International medical electives are becoming increasingly popular among EM residents as programs take the initiative to provide a valuable educational experience for their residents while ensuring time abroad provides value to the host institution.
Given the short-term nature of medical electives, this goal can prove rather challenging and usually requires the development of long-term relationships with host institutions. In this vein, the Palmetto Health/University of South Carolina Department of Emergency Medicine has sought to build sustainable impact through established long-term relationships with physicians at local medical centers in both Uganda and Tanzania.
Masindi-Kitara Medical Center
In Uganda, we have an ongoing collaboration with Masindi-Kitara Medical Center (MKMC) and the nonprofit organization OneWorld Health. Over the past 5 years, Palmetto Health faculty, residents, and alumni have traveled to Uganda several times per year to participate in outreach clinics, provide specialized training to hospital staff, and collaborate with local providers on research initiatives.
Physicians at MKMC have identified a need for trauma and critical care training among their hospital staff and other providers in the Masindi region. In response, our global health fellow and sub-specialty track resident have developed a unique, context-appropriate curriculum that utilizes both didactic lectures and simulations.
Although not a novel approach in the U.S., simulation medicine is truly a foreign concept for many of the providers we have encountered. In 2017, a multidisciplinary trauma training was implemented over 2 days in Masindi, which was attended by 40+ local and regional health care providers. This training utilized simulation supplies and standardized patients to replicate clinical scenarios and was the first training of its kind in the Masindi region.
We worked with our hospital’s simulation center to craft simple and affordable skills stations, and learned the art of moulage makeup to enhance the realism of each case. Although there were initial hurdles in conveying the concept of simulation, the course was very well-received and will become a recurring project.
The debut course focused on initial evaluation and stabilization of the critically ill patient. Materials addressed some of the area’s most common causes of illness. These lectures were supplemented by EM on-shift guides provided by EMRA.
In the simulations, participants worked together to recognize and stabilize critically ill patients with a variety of illnesses, including a ruptured ectopic pregnancy, a patient with cerebral malaria, and hypovolemic shock from cholera. Participants were able to practice needle decompression and chest tube placement on a novel, low-cost simulator, which the Palmetto Health Simulation Center helped us create.
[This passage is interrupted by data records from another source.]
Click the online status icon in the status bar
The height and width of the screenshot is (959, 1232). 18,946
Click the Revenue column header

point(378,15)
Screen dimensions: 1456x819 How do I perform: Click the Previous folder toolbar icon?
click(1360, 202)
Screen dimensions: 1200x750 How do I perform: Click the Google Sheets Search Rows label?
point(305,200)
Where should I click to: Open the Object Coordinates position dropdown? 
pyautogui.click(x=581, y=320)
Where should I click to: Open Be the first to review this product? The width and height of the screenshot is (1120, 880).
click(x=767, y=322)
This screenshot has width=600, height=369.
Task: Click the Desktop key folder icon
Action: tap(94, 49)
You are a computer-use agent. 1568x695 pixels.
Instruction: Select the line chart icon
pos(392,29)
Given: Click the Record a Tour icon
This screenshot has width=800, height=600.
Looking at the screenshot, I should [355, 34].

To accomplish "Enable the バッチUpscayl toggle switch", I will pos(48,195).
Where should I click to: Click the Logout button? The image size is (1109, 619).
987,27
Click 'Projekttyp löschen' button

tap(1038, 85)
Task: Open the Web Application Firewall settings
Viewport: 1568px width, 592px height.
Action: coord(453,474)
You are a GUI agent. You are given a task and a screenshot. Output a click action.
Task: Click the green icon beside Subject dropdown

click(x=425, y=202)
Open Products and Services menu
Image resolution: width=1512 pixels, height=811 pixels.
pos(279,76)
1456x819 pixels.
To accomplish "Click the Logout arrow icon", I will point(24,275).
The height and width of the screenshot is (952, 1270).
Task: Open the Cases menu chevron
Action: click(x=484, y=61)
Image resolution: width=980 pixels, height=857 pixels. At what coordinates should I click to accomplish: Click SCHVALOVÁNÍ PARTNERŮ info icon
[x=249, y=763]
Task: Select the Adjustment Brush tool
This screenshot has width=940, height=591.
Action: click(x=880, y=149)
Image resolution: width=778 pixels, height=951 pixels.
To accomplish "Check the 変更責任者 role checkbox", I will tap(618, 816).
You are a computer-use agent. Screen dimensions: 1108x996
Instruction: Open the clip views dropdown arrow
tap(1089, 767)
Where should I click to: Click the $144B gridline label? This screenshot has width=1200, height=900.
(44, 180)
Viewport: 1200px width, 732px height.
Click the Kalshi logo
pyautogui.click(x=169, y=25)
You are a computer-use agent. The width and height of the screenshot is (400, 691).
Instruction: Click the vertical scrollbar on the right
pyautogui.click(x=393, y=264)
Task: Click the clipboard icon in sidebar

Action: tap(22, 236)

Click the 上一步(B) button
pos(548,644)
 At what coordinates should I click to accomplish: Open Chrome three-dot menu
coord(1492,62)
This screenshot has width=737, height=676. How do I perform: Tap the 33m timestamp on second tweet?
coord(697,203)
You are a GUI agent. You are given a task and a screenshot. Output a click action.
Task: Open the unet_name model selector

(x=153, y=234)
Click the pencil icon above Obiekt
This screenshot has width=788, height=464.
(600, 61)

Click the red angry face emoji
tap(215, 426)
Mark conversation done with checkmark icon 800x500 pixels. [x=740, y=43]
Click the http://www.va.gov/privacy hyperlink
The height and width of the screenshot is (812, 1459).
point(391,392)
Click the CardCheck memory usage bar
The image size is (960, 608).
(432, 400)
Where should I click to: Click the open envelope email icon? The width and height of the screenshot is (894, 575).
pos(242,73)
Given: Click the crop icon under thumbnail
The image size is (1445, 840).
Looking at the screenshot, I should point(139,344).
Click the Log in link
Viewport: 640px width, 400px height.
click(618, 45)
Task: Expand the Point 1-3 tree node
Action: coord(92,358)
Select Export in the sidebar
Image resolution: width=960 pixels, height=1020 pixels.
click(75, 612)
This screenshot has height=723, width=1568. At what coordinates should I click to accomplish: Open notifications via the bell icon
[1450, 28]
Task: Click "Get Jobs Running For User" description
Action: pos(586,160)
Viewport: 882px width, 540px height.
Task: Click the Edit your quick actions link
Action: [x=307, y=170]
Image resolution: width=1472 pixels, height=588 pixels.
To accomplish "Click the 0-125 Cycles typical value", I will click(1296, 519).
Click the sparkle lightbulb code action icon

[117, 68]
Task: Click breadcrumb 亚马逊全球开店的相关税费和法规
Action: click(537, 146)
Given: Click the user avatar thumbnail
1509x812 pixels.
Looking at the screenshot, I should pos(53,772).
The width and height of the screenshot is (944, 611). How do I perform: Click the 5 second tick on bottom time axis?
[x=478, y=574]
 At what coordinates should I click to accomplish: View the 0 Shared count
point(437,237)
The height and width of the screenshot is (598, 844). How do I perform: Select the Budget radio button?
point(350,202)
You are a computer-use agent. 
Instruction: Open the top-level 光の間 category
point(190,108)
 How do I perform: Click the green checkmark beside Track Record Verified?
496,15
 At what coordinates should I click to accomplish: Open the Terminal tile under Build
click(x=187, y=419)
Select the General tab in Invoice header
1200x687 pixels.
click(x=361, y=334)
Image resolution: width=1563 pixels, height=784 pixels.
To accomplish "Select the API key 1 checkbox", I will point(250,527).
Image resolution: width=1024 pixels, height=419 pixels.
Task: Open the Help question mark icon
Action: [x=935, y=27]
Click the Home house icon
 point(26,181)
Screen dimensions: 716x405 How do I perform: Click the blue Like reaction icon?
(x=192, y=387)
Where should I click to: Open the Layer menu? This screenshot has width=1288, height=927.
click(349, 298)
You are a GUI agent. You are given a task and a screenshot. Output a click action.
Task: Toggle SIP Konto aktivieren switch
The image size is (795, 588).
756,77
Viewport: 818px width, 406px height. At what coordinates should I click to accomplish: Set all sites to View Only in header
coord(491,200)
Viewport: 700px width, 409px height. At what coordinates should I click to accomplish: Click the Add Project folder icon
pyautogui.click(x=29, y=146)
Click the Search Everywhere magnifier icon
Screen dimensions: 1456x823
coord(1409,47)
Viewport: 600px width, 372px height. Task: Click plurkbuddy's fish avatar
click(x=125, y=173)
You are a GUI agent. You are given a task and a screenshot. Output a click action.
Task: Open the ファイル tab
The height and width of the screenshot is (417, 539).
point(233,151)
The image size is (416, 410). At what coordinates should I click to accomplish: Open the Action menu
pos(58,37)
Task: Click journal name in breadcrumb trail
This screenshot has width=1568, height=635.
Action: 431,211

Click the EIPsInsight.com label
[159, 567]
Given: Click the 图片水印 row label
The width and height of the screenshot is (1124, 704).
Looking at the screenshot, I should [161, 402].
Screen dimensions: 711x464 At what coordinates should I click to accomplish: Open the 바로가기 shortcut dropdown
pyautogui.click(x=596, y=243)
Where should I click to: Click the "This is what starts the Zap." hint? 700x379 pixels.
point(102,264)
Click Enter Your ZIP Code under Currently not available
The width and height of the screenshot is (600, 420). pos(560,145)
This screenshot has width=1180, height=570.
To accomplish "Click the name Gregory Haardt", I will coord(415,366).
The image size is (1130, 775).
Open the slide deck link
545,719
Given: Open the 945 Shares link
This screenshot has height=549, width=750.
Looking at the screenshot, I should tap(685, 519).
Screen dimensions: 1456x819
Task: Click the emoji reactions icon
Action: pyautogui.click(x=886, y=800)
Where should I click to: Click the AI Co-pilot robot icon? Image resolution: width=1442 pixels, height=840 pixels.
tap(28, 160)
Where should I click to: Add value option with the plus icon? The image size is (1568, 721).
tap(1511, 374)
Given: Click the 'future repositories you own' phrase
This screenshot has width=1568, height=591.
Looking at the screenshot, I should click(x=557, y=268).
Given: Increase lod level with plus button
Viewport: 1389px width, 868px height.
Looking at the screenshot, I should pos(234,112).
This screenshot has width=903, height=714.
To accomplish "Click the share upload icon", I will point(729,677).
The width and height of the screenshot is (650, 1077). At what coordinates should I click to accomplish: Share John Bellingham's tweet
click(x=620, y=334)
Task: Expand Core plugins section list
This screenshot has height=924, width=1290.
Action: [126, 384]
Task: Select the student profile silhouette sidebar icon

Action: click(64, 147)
By the end of the daylong course, participants were familiar with the concept of simulation and felt much more comfortable diagnosing and managing critically ill patients. We were able to train providers from 6 different hospitals, and the course was so successful that the local Minister of Health recognized our efforts.
Mbeya Zonal Referral Hospital
We then traveled to Mbeya Zonal Referral Hospital (MZRH) in Mbeya, Tanzania, where University of South Carolina (USC) family medicine, surgery, and EM departments have working relationships with local providers. We coordinated with a USC trauma surgeon and Mbeya’s only EM residency-trained physician to replicate trauma training.
Participants learned to manage blunt and penetrating trauma, burns, and orthopedic trauma. Their procedural and leadership skills were challenged when they were expected to “run” the trauma simulations as if they were in the ED setting. We had more than 70 participants over the course of 2 days, with overwhelmingly positive feedback.
Ongoing Collaboration
Over the course of 1 week, we traveled to 2 countries, trained 101 health care providers, gave 20 lectures, acted in 108 scenarios, and hopefully made a lasting impact on those communities. We believe this model provides an opportunity for impactful involvement for residents and faculty who are unable to spend several weeks abroad, but want to participate in a meaningful global health project. We hope to continue the relationships in Uganda and Tanzania.
The Ugandan collaboration continues with another multidisciplinary critical care conference, focusing on acute cardiac care, scheduled for spring. Presently in Tanzania, our global health EM program is continuing to partner with the USC surgery department and the Mbeya Zonal Referral center to introduce regional trauma training via simulation while simultaneously implementing the hospital’s first trauma registry.